Last Updated: 2023-03-15 11:22:07 UTC
by Jan Kopriva (Version: 1)
In the last couple of weeks, I’ve noticed a small spike in the number of phishing messages that carried links to fake HTML login pages hosted on the InterPlanetary File System (IPFS) – an interesting web-based decentralized/peer-to-peer data storage system. Unfortunately, pretty much any type of internet-connected data storage solution is used to host malicious content by threat actors these days, and the IPFS is no exception. In fact, it seems to have been used to host phishing pages since at least the beginning of 2022.
The recent wave of phishing messages is therefore not new in its use of the distributed file system, nor in the social engineering techniques it uses. What makes it somewhat interesting, besides the fact that it depends on IPFS, is that it also shows quite nicely the need for organizations to ensure that security-related headers are set by their web servers. This is because although, as you may see from the examples shown below, all the e-mails linking to pages hosted on IPFS were different…
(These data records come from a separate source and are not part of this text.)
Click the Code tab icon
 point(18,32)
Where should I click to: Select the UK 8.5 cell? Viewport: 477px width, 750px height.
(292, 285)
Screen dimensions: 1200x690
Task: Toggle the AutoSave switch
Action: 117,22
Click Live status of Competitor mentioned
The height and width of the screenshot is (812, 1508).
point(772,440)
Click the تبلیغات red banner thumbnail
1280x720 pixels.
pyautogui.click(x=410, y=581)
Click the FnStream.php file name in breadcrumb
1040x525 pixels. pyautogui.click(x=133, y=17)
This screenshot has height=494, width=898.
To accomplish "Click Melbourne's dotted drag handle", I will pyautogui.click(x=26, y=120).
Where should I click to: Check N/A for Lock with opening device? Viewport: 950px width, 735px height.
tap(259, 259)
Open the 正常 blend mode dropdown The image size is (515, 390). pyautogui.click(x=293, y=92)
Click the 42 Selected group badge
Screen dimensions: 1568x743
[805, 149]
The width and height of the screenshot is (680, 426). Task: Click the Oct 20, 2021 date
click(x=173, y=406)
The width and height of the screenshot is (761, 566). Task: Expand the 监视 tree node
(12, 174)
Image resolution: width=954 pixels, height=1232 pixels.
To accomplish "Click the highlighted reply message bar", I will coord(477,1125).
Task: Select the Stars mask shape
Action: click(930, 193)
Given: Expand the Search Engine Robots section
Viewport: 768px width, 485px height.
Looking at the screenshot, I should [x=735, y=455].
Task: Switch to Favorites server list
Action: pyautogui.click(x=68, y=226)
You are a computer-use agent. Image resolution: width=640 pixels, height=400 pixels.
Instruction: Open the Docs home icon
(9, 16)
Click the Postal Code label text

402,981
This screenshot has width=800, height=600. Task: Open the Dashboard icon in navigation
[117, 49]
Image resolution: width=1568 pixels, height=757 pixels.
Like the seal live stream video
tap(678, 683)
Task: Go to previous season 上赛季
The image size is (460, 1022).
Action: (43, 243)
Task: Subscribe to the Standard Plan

…the HTML pages they linked to were very similar and all used the same clickjacking-related “login overlay over a legitimate website” trick.
This technique has been with us for a while now. It is based on the use of a HTML page, on which a fake login form is placed over an iframe, in which a legitimate website is loaded from a domain corresponding to the e-mail address of the recipient of the original phishing message. Since the e-mail address is (usually) passed to the phishing page in a parameter and the corresponding legitimate website is loaded dynamically, the result may look relatively believable, even though the fake login page was not tailor-made for a specific “target” individual or organization.
You may see an example of a reasonably good-looking result of this technique in the following image.
However, if the Content Security Policy and/or the X-Frame-Options HTTP headers are set, which is one of the standard defenses against clickjacking, the resulting login page is much less believable, as you may see in the following image…
Since clickjacking defenses have historically been used primarily to protect websites with sensitive functionalities and/or login forms, relevant security headers may not always be set for the “main website” of an organization.
However, as this phishing shows (and as do many others we’ve seen before), the lack of these headers on almost any website can potentially be a problem. Therefore, maybe the time has come to make CSP and other HTTP security headers the norm and not the exception. Although their use can sometimes be a little problematic, the corresponding issues can always be solved, and the simple use of few HTTP headers can make phishing attempts, such as the ones mentioned above, much less effective.